--- What you have to do ---
In this exercise, reproduce all the entries that follow exactly.

--- Dataset entries ---

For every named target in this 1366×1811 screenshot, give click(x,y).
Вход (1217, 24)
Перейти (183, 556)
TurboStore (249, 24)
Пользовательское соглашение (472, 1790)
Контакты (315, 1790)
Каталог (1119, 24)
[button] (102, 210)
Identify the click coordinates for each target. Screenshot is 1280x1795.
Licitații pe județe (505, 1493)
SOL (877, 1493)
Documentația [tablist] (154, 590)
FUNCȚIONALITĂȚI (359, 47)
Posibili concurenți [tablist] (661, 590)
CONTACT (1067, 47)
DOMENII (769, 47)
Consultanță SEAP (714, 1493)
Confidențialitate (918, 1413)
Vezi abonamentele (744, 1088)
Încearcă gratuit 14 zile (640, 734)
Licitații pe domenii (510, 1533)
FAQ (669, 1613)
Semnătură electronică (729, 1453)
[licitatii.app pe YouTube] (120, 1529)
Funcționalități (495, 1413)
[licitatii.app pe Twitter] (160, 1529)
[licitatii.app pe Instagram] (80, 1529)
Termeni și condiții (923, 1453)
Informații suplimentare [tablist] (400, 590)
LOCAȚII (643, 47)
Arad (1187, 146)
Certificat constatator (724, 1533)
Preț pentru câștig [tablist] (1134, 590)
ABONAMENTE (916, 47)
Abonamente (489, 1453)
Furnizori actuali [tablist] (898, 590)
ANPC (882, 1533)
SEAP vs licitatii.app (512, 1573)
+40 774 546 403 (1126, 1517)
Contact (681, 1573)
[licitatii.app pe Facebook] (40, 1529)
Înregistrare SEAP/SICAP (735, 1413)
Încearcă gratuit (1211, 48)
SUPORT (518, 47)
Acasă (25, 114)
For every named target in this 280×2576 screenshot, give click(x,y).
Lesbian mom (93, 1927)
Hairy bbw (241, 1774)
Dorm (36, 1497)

--- Exercise answer ---
For every named target in this 1366×1811 screenshot, give click(x,y).
Вход (1217, 24)
Перейти (183, 556)
TurboStore (249, 24)
Пользовательское соглашение (472, 1790)
Контакты (315, 1790)
Каталог (1119, 24)
[button] (102, 210)
Identify the click coordinates for each target. Screenshot is 1280x1795.
Licitații pe județe (505, 1493)
SOL (877, 1493)
Documentația [tablist] (154, 590)
FUNCȚIONALITĂȚI (359, 47)
Posibili concurenți [tablist] (661, 590)
CONTACT (1067, 47)
DOMENII (769, 47)
Consultanță SEAP (714, 1493)
Confidențialitate (918, 1413)
Vezi abonamentele (744, 1088)
Încearcă gratuit 14 zile (640, 734)
Licitații pe domenii (510, 1533)
FAQ (669, 1613)
Semnătură electronică (729, 1453)
[licitatii.app pe YouTube] (120, 1529)
Funcționalități (495, 1413)
[licitatii.app pe Twitter] (160, 1529)
[licitatii.app pe Instagram] (80, 1529)
Termeni și condiții (923, 1453)
Informații suplimentare [tablist] (400, 590)
LOCAȚII (643, 47)
Arad (1187, 146)
Certificat constatator (724, 1533)
Preț pentru câștig [tablist] (1134, 590)
ABONAMENTE (916, 47)
Abonamente (489, 1453)
Furnizori actuali [tablist] (898, 590)
ANPC (882, 1533)
SEAP vs licitatii.app (512, 1573)
+40 774 546 403 (1126, 1517)
Contact (681, 1573)
[licitatii.app pe Facebook] (40, 1529)
Înregistrare SEAP/SICAP (735, 1413)
Încearcă gratuit (1211, 48)
SUPORT (518, 47)
Acasă (25, 114)
For every named target in this 280×2576 screenshot, give click(x,y).
Lesbian mom (93, 1927)
Hairy bbw (241, 1774)
Dorm (36, 1497)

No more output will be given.